> [Task objective]
Answer these questions about the quadratic variation post below.
1. Which edition of the textbook is cited, and which publisher and year are given for it?
2. On what page does the definition of quadratic variation appear?
3. In the expression that the definition is said to differ from, over what is the supremum taken?

The following question is more math than quant, but since it arises from a mathematical finance textbook, I've figured the good people in this sub might be able to help me. So here goes.

In the 3rd edition of his textbook "Introduction to Stochastic Calculus with Applications" (Imperial College Press 2012), Fima Klebaner defines quadratic variation as follows (p. 8):

If $g$ is a function of real variable, define its quadratic variation over the interval $[0, t]$ as the limit (when it exits) $$ [g](t) = \lim_{\delta_n \rightarrow 0}\sum_{i = 1}^n\left(g(t^n_i) - g(t^n_{i - 1})\right)^2, $$ where the limit is taken over partitions: $0 = t^n_0 < t^n_1 < \cdots < t^n_n = t$, with $\delta_n = \max_{1 \leq i \leq n} \left(t^n_i - t^n_{i - 1}\right)$.

Klebaner goes on to remark that this definition is not the same as $$ \sup \sum_{i = 1}^n \left(g(t^n_i) - g(t^n_{i - 1})\right)^2 $$ where supremum is taken over all partitions.

> [Data listing]
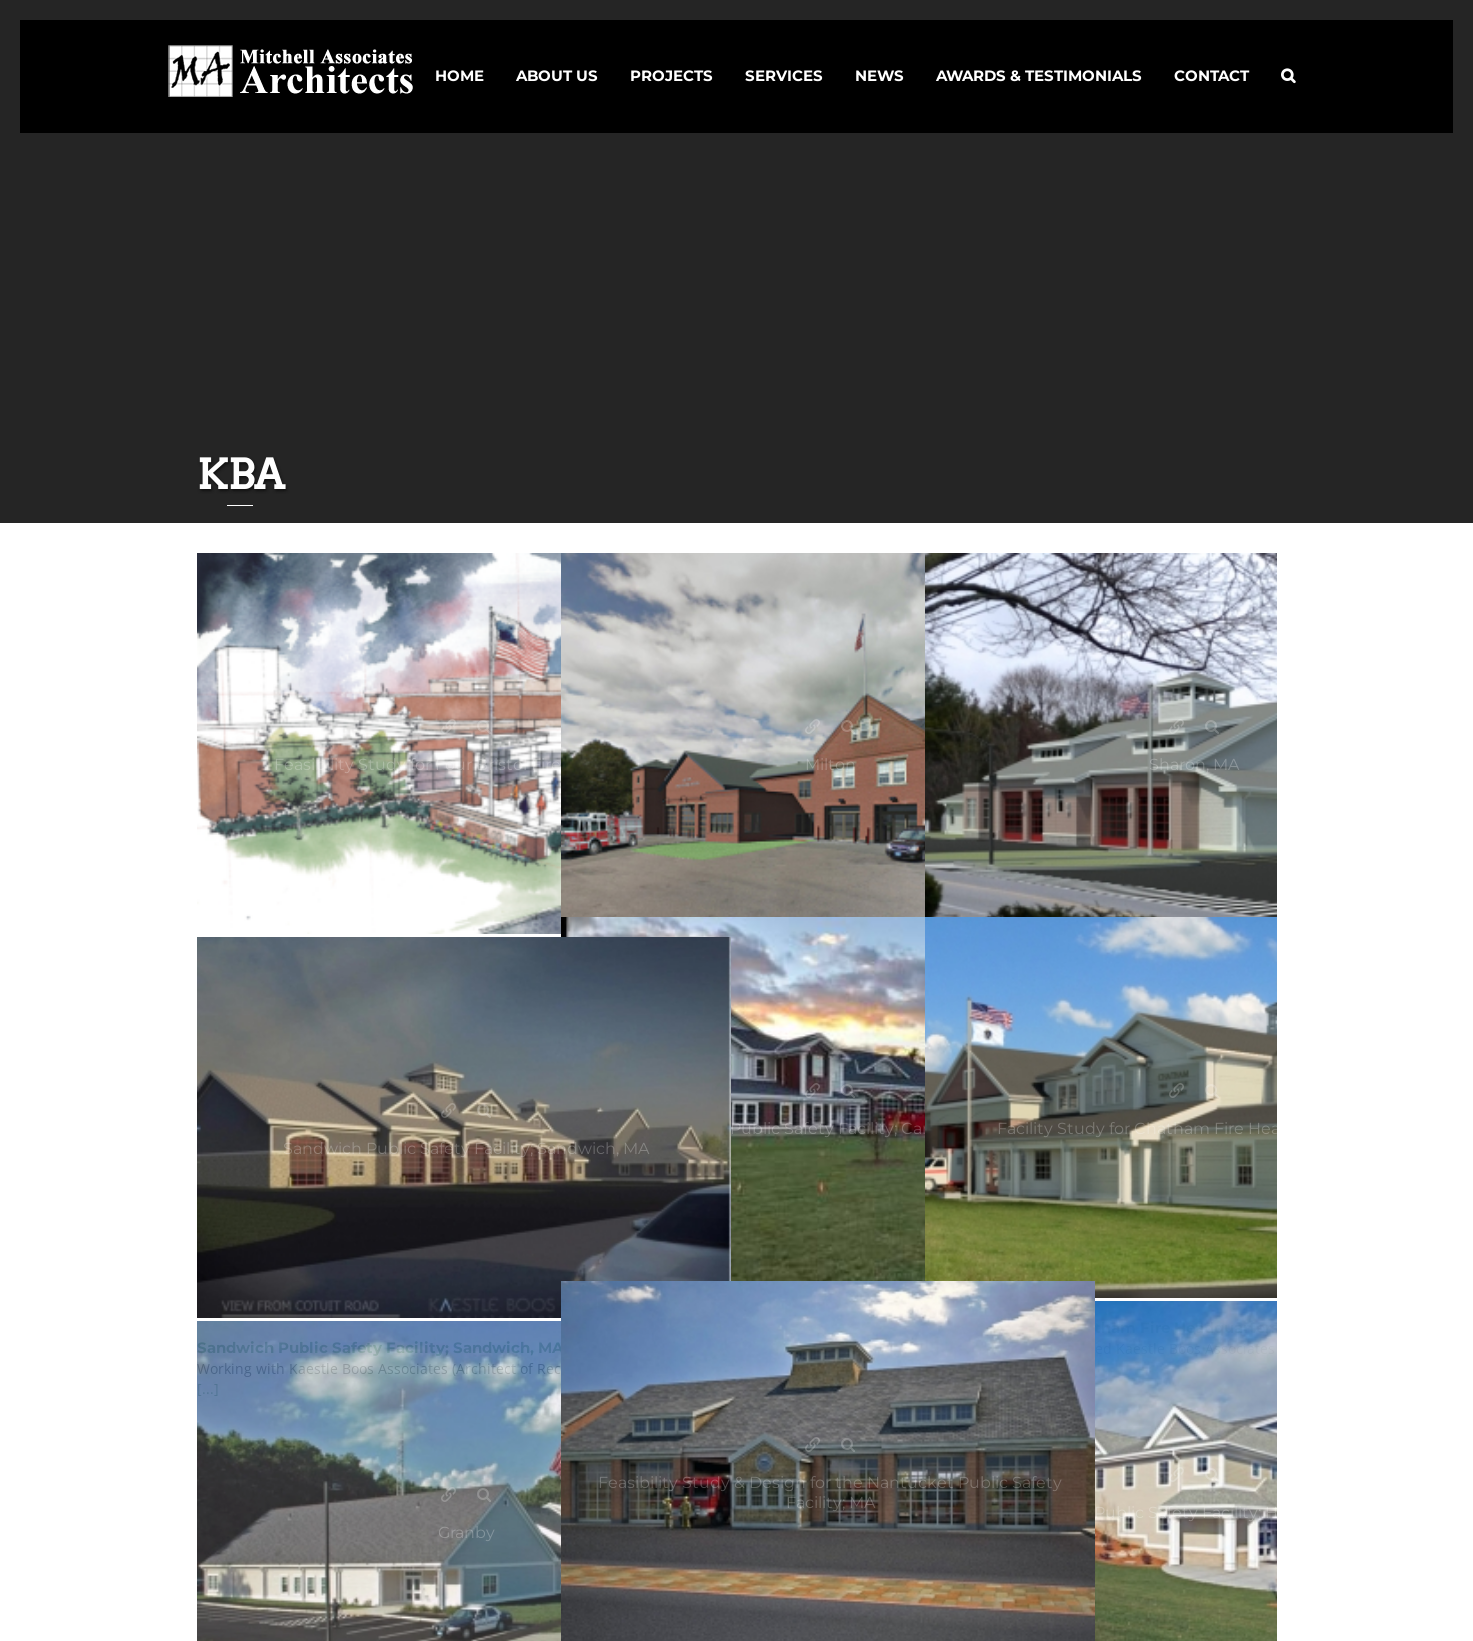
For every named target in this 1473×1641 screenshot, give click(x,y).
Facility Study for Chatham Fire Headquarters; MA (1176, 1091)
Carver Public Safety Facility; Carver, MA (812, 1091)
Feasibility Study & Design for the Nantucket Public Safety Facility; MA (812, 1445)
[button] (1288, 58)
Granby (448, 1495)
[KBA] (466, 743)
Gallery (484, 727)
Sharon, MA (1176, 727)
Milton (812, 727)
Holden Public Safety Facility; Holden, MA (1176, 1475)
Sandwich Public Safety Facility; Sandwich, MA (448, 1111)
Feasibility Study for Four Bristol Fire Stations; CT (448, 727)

* * *

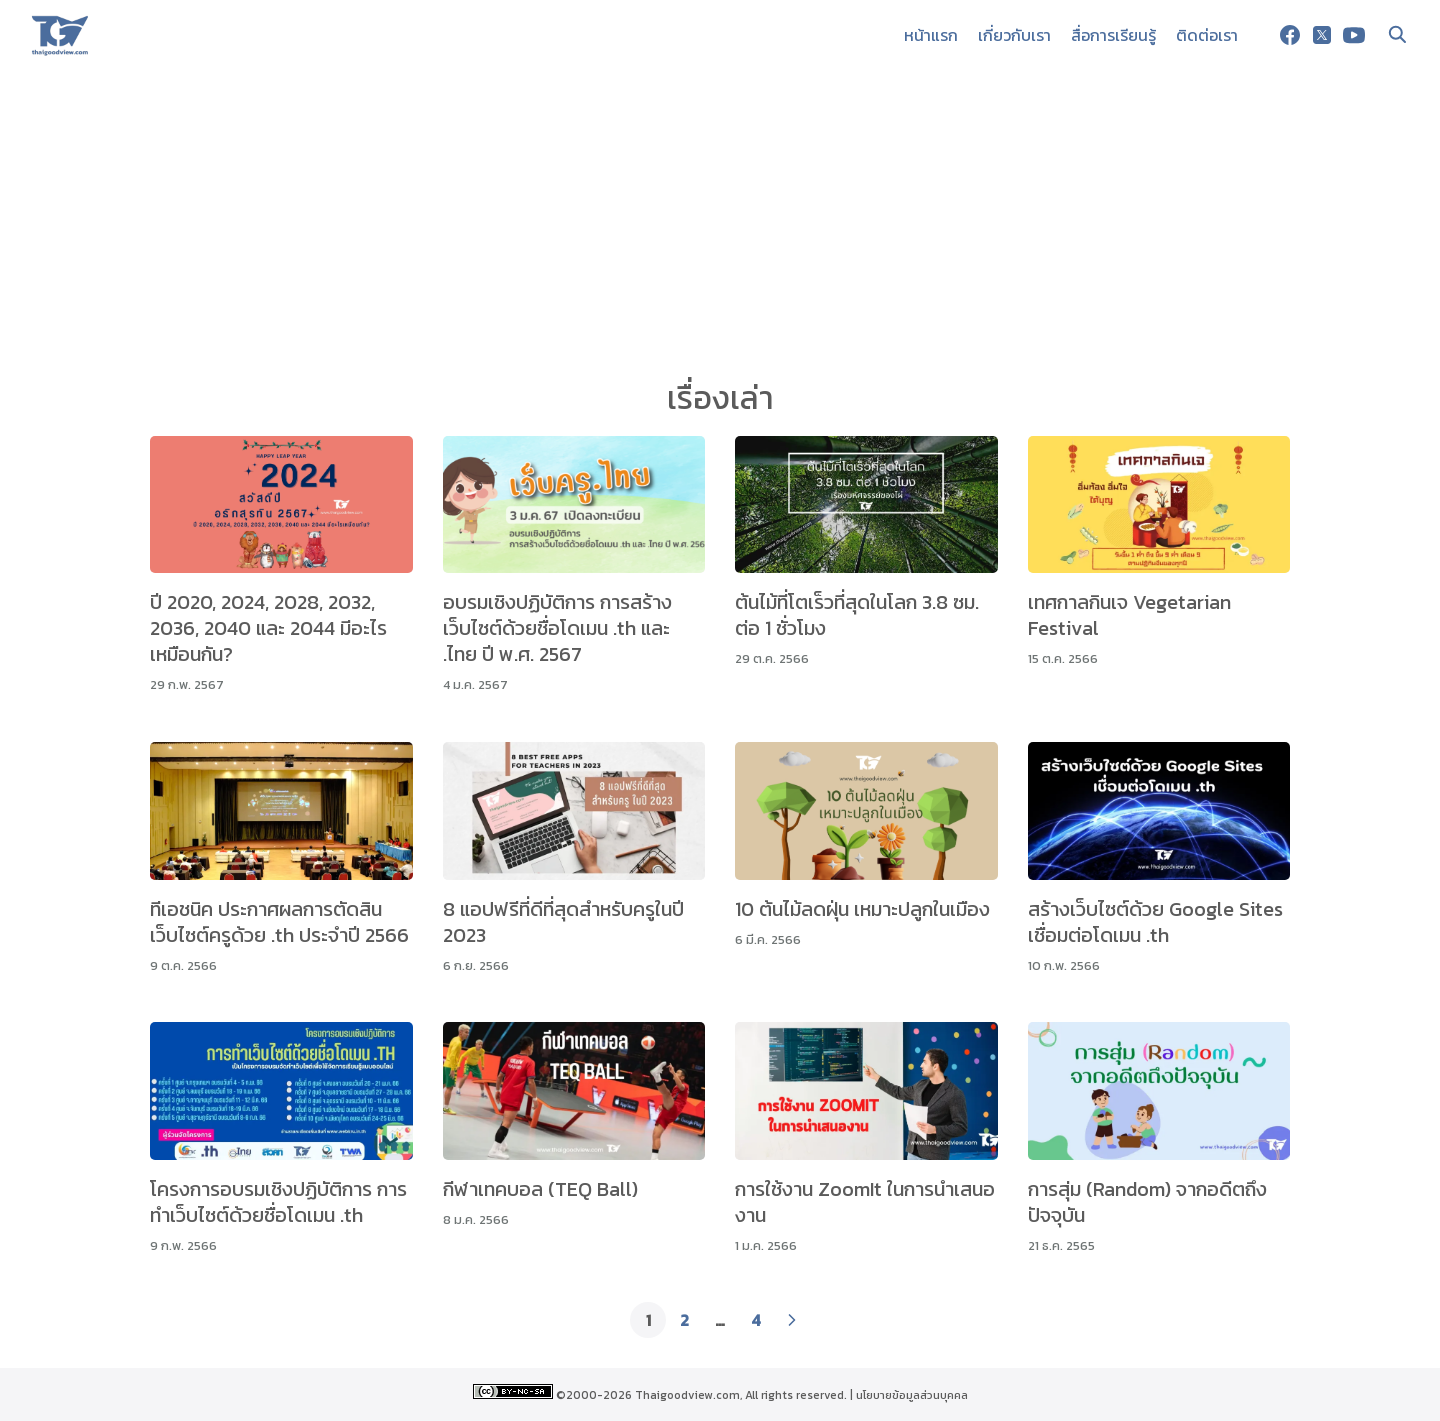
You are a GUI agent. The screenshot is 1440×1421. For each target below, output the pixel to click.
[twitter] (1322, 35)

...

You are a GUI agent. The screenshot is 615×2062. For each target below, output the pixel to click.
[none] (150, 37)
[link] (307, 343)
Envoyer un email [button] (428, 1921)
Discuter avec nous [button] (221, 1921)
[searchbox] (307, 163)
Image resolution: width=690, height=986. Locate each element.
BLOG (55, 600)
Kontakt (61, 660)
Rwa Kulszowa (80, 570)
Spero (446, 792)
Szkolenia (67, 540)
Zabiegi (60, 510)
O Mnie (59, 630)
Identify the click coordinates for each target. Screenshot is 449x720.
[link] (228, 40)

> [Full response]
1. The 3rd edition, Imperial College Press, 2012.
2. Page 8.
3. Over all partitions.